Un equipo técnico del FBI se ha desplazado a Cuba para investigar el tiroteo ocurrido en febrero entre fuerzas cubanas y los ocupantes de una embarcación procedente de Florida, según fuentes conocedoras de la operación. La presencia de agentes estadounidenses en la isla resulta poco habitual y se produce en un contexto de elevada tensión política entre ambos países.
De acuerdo con las autoridades cubanas, la embarcación, con 10 personas a bordo, llegó a finales de febrero con la supuesta intención de llevar a cabo una acción contra el Gobierno. A su llegada, se produjo un enfrentamiento armado con guardias fronterizos que dejó cuatro ocupantes muertos en el acto y un quinto que falleció posteriormente por las heridas. Un soldado cubano también resultó herido.

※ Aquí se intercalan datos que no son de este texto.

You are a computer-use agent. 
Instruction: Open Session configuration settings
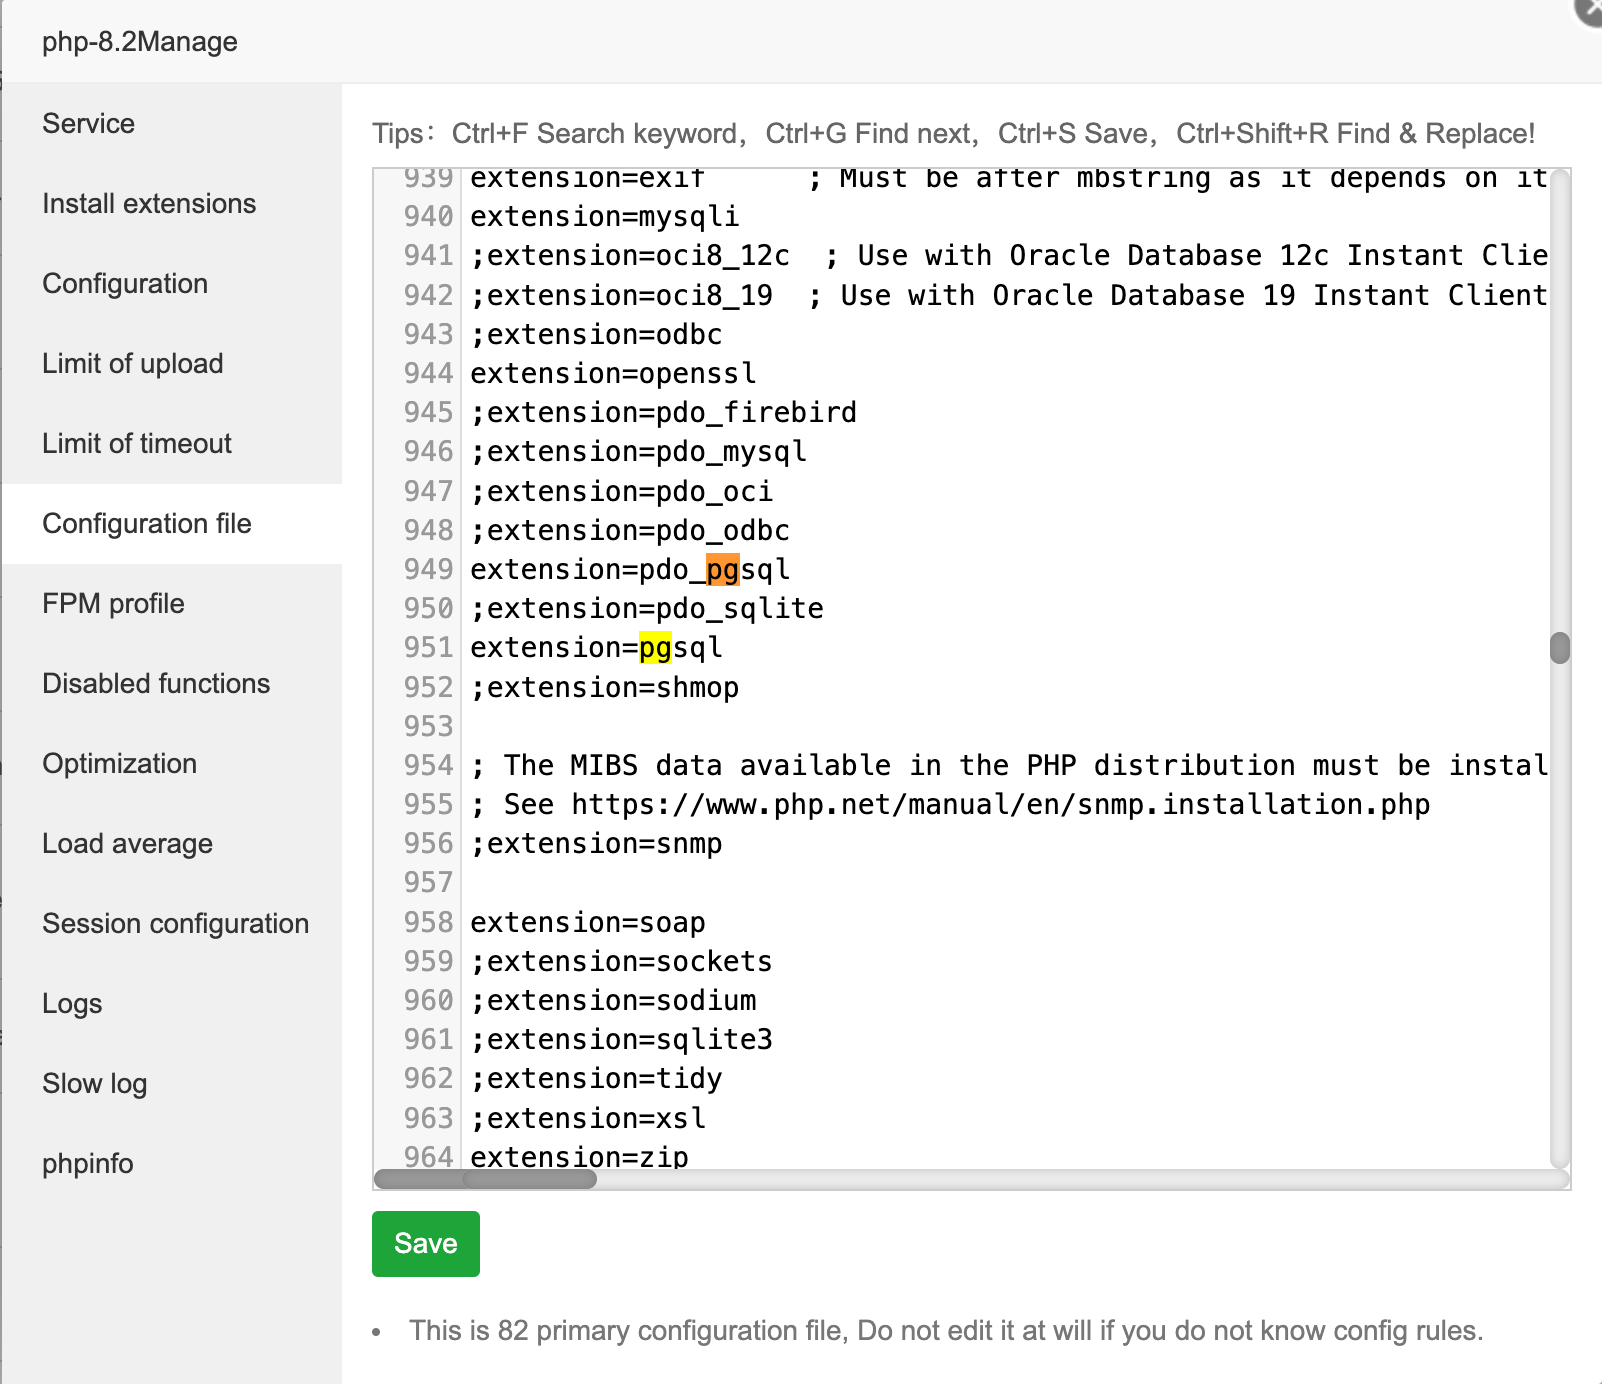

En el barco, las autoridades aseguraron haber encontrado armas de asalto, munición, chalecos antibalas y artefactos incendiarios. Fuentes estadounidenses indicaron que entre los implicados había al menos un fallecido y un superviviente con ciudadanía estadounidense. Los cinco supervivientes han sido acusados de terrorismo en Cuba.
En marzo, el presidente Miguel Díaz-Canel autorizó la colaboración con el FBI para investigar el caso. Según un funcionario estadounidense, los investigadores verificarán los hechos de manera independiente y priorizarán la protección de los intereses y ciudadanos de Estados Unidos involucrados.